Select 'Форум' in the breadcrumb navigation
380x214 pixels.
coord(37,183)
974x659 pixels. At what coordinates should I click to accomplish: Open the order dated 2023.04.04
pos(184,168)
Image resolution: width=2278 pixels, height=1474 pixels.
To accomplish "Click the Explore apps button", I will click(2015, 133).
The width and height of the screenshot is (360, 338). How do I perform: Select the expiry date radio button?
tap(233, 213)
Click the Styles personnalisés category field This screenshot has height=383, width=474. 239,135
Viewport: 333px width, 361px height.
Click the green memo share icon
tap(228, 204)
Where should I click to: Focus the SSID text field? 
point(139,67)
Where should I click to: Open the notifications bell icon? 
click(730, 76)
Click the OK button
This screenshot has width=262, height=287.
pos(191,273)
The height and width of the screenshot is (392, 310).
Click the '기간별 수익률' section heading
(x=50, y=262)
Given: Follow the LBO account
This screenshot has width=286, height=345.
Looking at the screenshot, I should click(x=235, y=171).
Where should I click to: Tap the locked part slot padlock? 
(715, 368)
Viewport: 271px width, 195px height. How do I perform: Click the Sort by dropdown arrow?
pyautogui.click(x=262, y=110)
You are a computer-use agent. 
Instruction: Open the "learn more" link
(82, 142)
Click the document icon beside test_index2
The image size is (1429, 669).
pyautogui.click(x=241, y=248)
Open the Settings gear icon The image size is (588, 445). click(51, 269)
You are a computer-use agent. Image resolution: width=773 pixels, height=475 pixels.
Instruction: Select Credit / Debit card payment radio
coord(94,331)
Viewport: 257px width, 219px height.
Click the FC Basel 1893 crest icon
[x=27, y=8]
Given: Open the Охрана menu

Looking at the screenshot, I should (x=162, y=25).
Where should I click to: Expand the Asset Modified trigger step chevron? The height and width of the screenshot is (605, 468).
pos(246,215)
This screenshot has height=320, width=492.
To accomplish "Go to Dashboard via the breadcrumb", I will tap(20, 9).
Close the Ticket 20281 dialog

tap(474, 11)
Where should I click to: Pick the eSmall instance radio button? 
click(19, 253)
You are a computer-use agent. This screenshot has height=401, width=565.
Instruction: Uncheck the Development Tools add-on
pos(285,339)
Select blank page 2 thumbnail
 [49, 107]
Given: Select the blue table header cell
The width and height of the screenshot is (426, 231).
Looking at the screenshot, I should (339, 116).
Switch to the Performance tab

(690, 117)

▶ _EXERCISE PROMPT_: Scan the material for lines holding the word "computer", count them, and give the result alone.

▶ _RESULT OF THE EXERCISE_: 3